Safety and accuracy follow different scaling laws in clinical large language models

Sebastian Wind,Tri-Thien Nguyen,Jeta Sopa,Mahshad Lotfinia,Sebastian Bickelhaup,Michael Uder,Harald Köstler,Gerhard Wellein,Sven Nebelung,Daniel Truhn,Andreas Maier,Soroosh Tayebi Arasteh

Clinical LLMs are often scaled by increasing model size, context length, retrieval complexity, or inference-time compute, with the implicit expectation that higher accuracy implies safer behavior. This assumption is incomplete in medicine, where a few confident, high-risk, or evidence-contradicting errors can matter more than average benchmark performance. We introduce SaFE-Scale, a framework for measuring how clinical LLM safety changes across model scale, evidence quality, retrieval strategy, context exposure, and inference-time compute. To instantiate this framework, we introduce RadSaFE-200, a Radiology Safety-Focused Evaluation benchmark of 200 multiple-choice questions with clinician-defined clean evidence, conflict evidence, and option-level labels for high-risk error, unsafe answer, and evidence contradiction. We evaluated 34 locally deployed LLMs across six deployment conditions: closed-book prompting (zero-shot), clean evidence, conflict evidence, standard RAG, agentic RAG, and max-context prompting. Clean evidence produced the strongest improvement, increasing mean accuracy from 73.5% to 94.1%, while reducing high-risk error from 12.0% to 2.6%, contradiction from 12.7% to 2.3%, and dangerous overconfidence from 8.0% to 1.6%. Standard RAG and agentic RAG did not reproduce this safety profile: agentic RAG improved accuracy over standard RAG and reduced contradiction, but high-risk error and dangerous overconfidence remained elevated. Max-context prompting increased latency without closing the safety gap, and additional inference-time compute produced only limited gains. Worst-case analysis showed that clinically consequential errors concentrated in a small subset of questions. Clinical LLM safety is therefore not a passive consequence of scaling, but a deployment property shaped by evidence quality, retrieval design, context construction, and collective failure behavior.

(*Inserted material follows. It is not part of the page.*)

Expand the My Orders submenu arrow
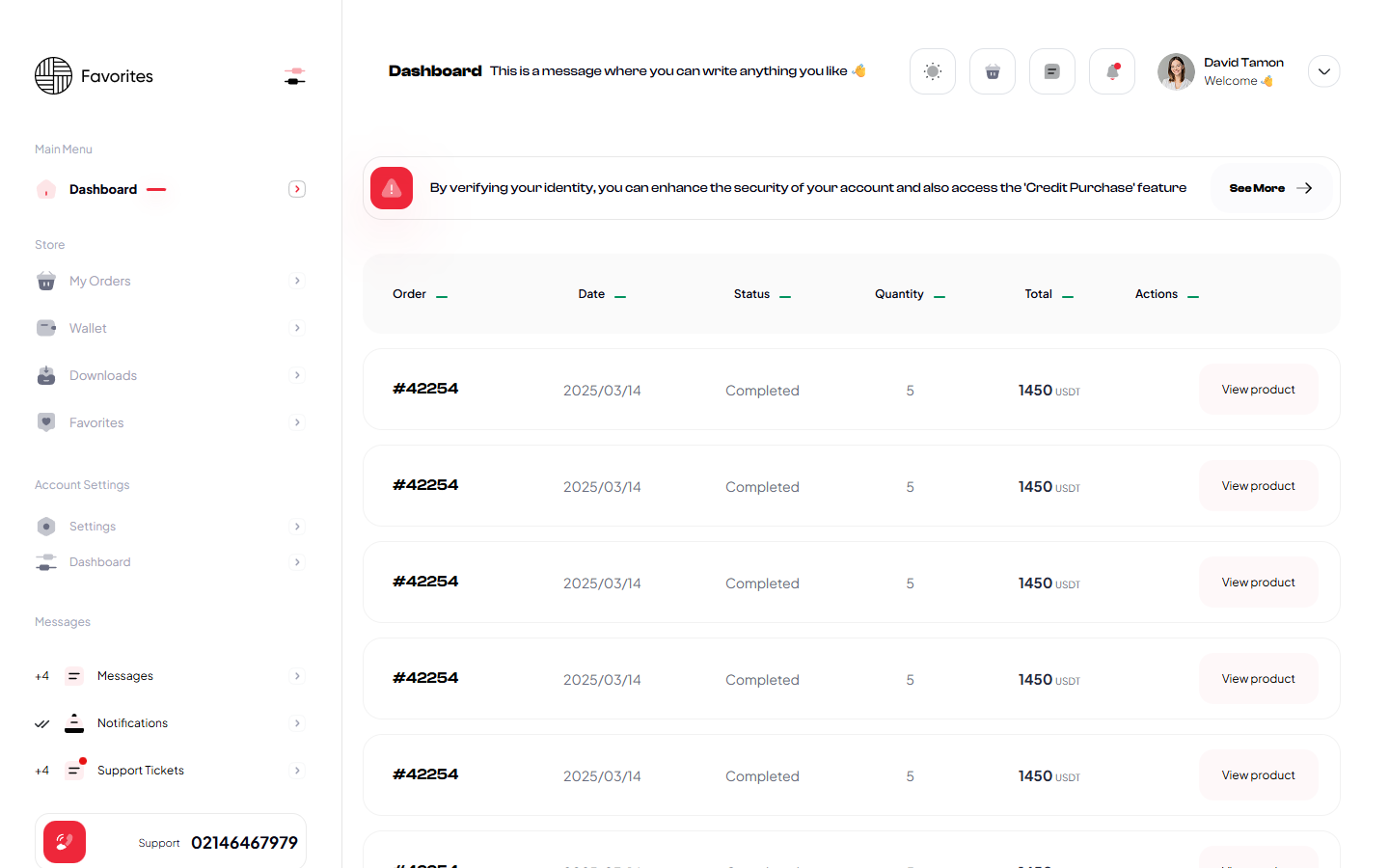Image resolution: width=1389 pixels, height=868 pixels. [297, 281]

翻译：临床大语言模型通常通过增加模型规模、上下文长度、检索复杂度或推理时计算量进行扩展，并隐含期待更高准确性意味着更安全的行为。这一假设在医学领域并不成立——医学中少数几个自信的、高风险的或与证据矛盾的错误，比平均基准性能更为重要。我们提出SaFE-Scale框架，用于测量临床大语言模型安全性如何随模型规模、证据质量、检索策略、上下文暴露程度和推理时计算量变化。为实例化该框架，我们引入RadSaFE-200——一个包含200道选择题的放射学安全导向评估基准，配有临床专家定义的清晰证据、矛盾证据以及高风险错误、不安全答案和证据矛盾的选项级标签。我们在六种部署条件下评估了34个本地部署的大语言模型：封闭式提示（零样本）、清晰证据、矛盾证据、标准RAG、代理RAG和最大上下文提示。清晰证据带来了最显著的改善，平均准确性从73.5%提升至94.1%，同时高风险错误从12.0%降至2.6%，矛盾率从12.7%降至2.3%，危险过度自信从8.0%降至1.6%。标准RAG和代理RAG未能复现这一安全状况：代理RAG相比标准RAG提高了准确性并降低了矛盾率，但高风险错误和危险过度自信仍居高不下。最大上下文提示增加了延迟但未弥合安全差距，额外的推理时计算仅带来有限改进。最差情况分析显示，临床严重后果错误集中于少数问题。因此，临床大语言模型的安全性并非缩放过程的被动产物，而是受证据质量、检索设计、上下文构建和集体故障行为影响的部署属性。